Friday, 19 September 2008

A Wake Up Call For Small Business

By a quirk of good timing (not sure that is the right expression but...) I found myself attending two events yesterday against the backdrop of the firestorm that has raged through the global banking system.

At the first John Moulton, who I have quoted (or rather deliberately misquoted!) here before, was the keynote speaker. At the second: Richard Lambert, Director General of the CBI.

Mr Moulton gave some sage advice: A downturn is happening. It WILL affect your business. You will have bad debts. Margins will be under pressure. The waters will be very choppy indeed. You need to have a grip. You need good real time financial figures for your business. You need to keep debtors where you can see them and act decisively in dealing will wayward payers.

He listed a barrage of things that businesses need to now be doing in a less easy rolling environment.

Every one of them mirrored the themes that I have repeatedly covered here: See the list of posts on the right. Start with this one or this one. I didn't learn anything I didn't already know.


I guess the history of Severn Delta has been such that we are very familiar with how to manage our business in tough times because as a UK consumer goods manufacturer times have been tough more often than not.

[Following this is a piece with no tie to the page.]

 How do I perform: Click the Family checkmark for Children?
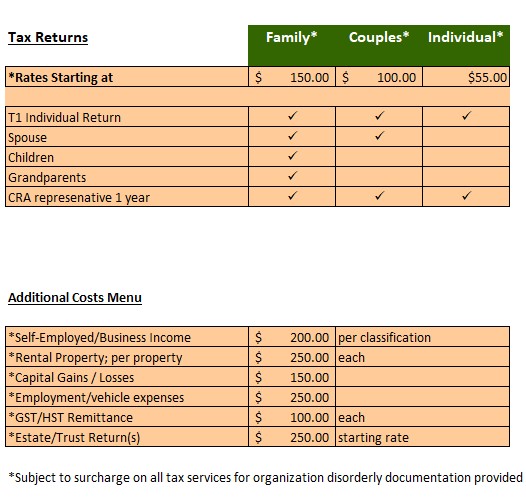[x=292, y=156]
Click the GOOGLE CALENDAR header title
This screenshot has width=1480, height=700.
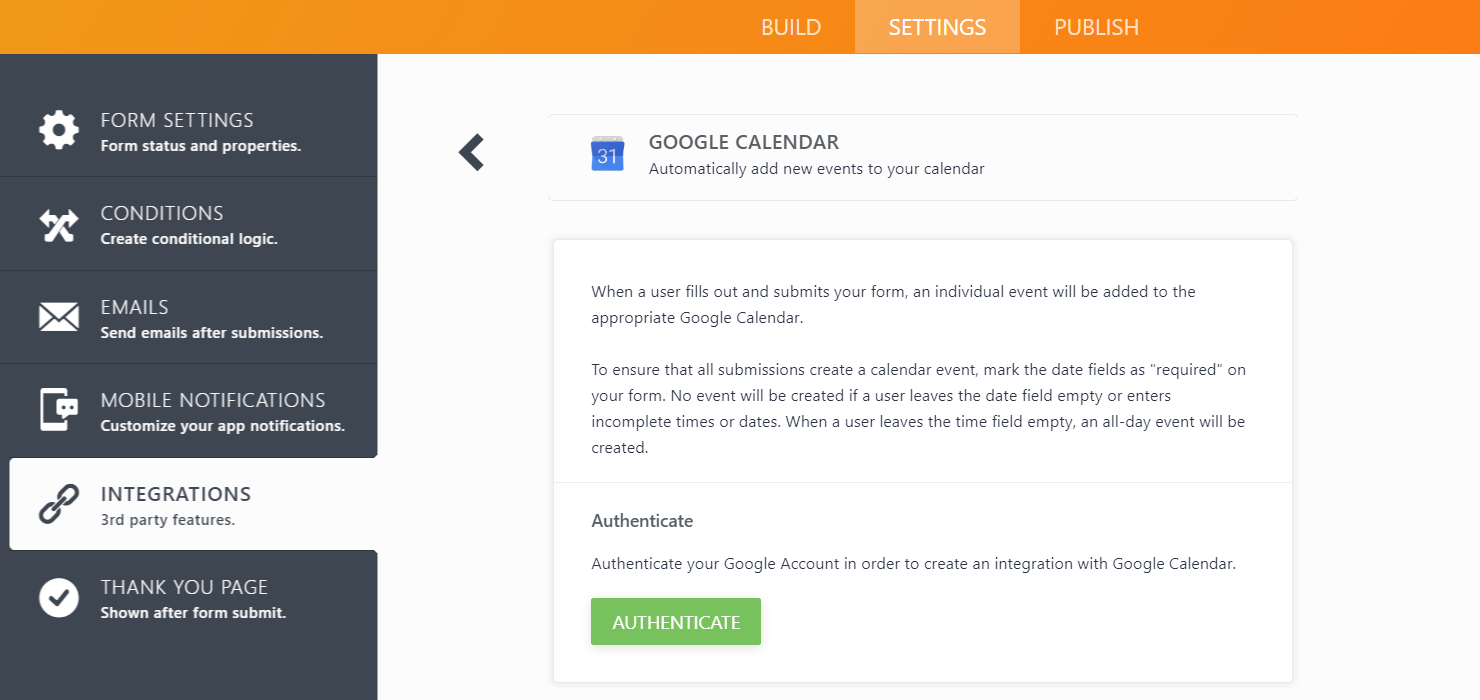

Hence Mr Moutlon pretty much described how we run our business as how you should run your business, not just in troubled times but all the time.

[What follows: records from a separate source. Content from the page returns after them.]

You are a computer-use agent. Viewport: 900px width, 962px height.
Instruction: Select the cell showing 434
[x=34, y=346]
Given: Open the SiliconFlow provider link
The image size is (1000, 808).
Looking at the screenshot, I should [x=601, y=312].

The strongest message was of course the importance of good cash management. CASH is not only KING right now it is god and emperor all mighty because it is suddenly in shorter supply. He emphasised the growing importance of good management systems and information in how banks and investors judge businesses. The better the systems, the better the IT, the better the information: the higher the confidence levels.

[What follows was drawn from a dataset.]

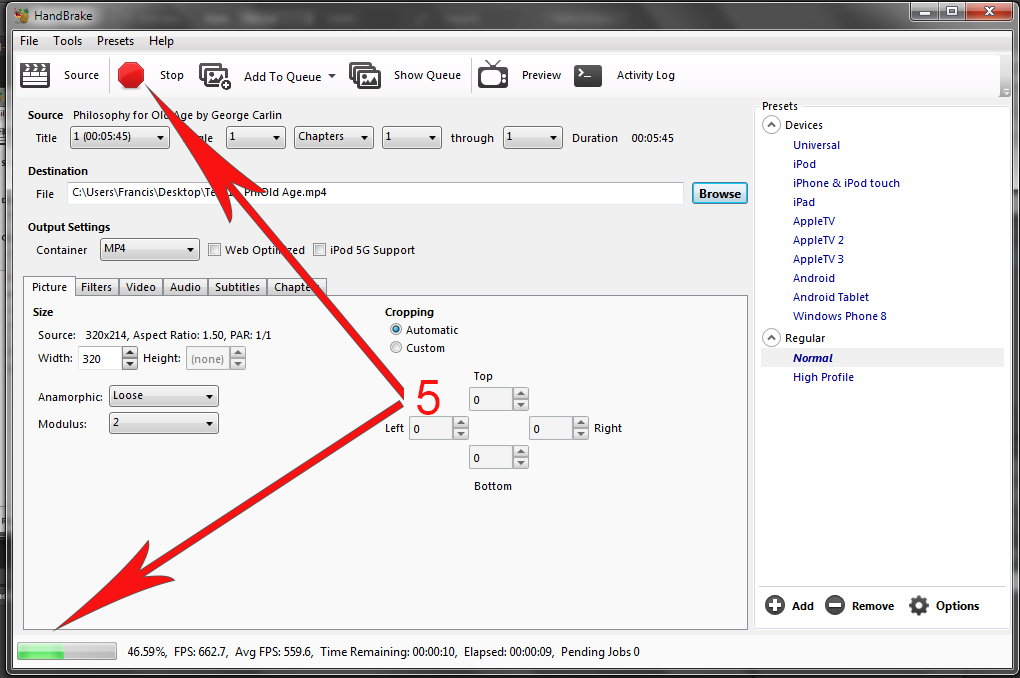Open the video Preview window
1020x678 pixels.
[527, 75]
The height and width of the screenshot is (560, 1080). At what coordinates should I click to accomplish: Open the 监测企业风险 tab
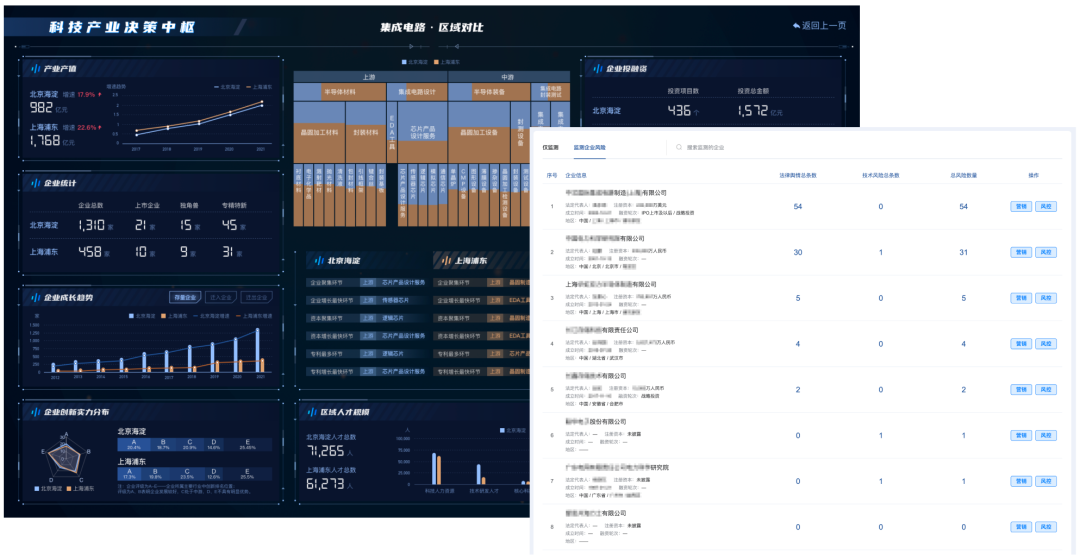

Ignore this at your peril.

This first event was in London. So after a brief sortie into Covent Garden en route to Paddington I returned to Bristol for the annual CBI dinner as a guest of HSBC.

Much of the discussion at our table over dinner was about the importance of good Management Information even in small businesses. An example of a c. £1m turnover business unable to provide any information less than three months out of date.

Let me be clear: If this is how you run your business you need to change and you need to change FAST. You may have got away with this during the easy rolling years of constant growth.

No more.

The world has changed this week. You need to know what is happening financially to your business in real time. You should know this anyway. Put it right. Or the moment things get tough and you need a bit of slack from the bank or your backers you will be in trouble.

And the next time you get a renewal agreement or offer letter it will have as a condition that good, regular management information will be provided. It was probably there in the past but not made too big a deal of. Expect that to change. If they say they want it you may well have your facilities withdrawn if you don't provide it.

As for Richard Lambert, having spoken to businesses across all sectors up and down the country, he was cautiously optimistic. Glass half full. He said. Keep your heads.

My advice: If you want you glass to stay half full pay attention to my words.